Estaba totalmente empapado, desde su oscuro cabello corto hasta la hebilla brillante
de sus botas de cuero. Su camisa negra damascena se pegaba húmedamente al
cuerpo, tornándose de un color rojo oscuro sobre el pecho y los hombros, como si lo
hubiese agarrado un oso. Con ojos lechosos miró fijamente a través de Caspar
mientras su cabeza colgaba de una herida de aspecto salvaje en un lateral del cuello.
Era Engel van der Zee. O al menos lo había sido.
Caspar gritó cuando el muerto se tambaleó hacia él y agarró su rodilla. Abofeteó un
lado de la cabeza de Engel, luego emitió un grito gorgoteante cuando fue derribado
de la silla de montar.
Gimiendo sobre su hombro magullado, Caspar observó desde el suelo adoquinado a
un segundo hombre deslizar sus botas sobre el estribo del caballo y balancearse
sobre la silla de montar.
Su cara estaba pálida y mojada, su cabello blanco y lacio se pegaba a una maltratada
armadura escarlata.

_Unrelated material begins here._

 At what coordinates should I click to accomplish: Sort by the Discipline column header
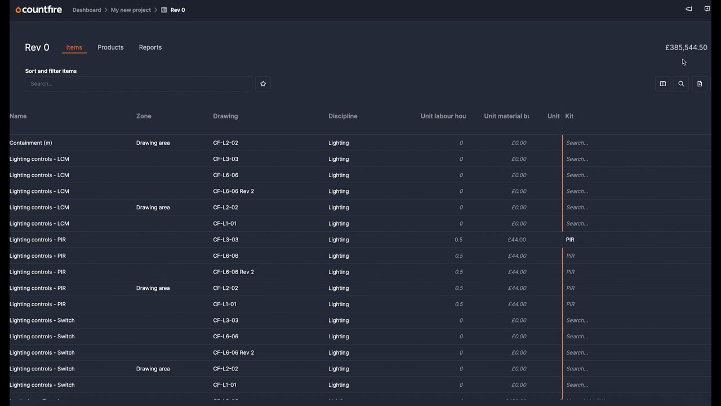tap(343, 116)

Tomó las riendas con unas manos tan pálidas como el hueso,
encorvado hacia un lado para proteger lo que parecía una herida mortal en el
hombro.
‘Gracias por el caballo,’ dijo el hombre en un débil susurro.
‘Mi señor, debo alejarme. Debo advertir a nuestros hermanos en Altdorf.’
El jinete rió entre dientes. Agua del río goteó a través de su garganta. Su expresión
se agrió cuando las cornetas del ejército de Carroburgo tocaron advertencia. Habían
contactado con el enemigo. Le siguieron más toques de corneta, ordenando a las
unidades formar la línea de batalla. El jinete volvió la montura hacia la puerta sur
dejando a Caspar a su espalda con van der Zee mirando sin fuerzas.
‘Fuerzas poderosas se reúnen en Altdorf, niño. Estas alimañas vencieron al Maestro
de las Sombras una vez. No lo volverán a hacer.’

Paleisbuurt: Distrito de la sede del gobierno de Mariemburgo

Suiddock: Distrito del Muelle Sur, principal puerto y atracadero de Mariemburgo

Oudgeldwijk: Distrito del “Dinero Viejo” de Mariemburgo, distrito comercial más


antiguo de la ciudad y donde se oculta Mundvard el Cruel.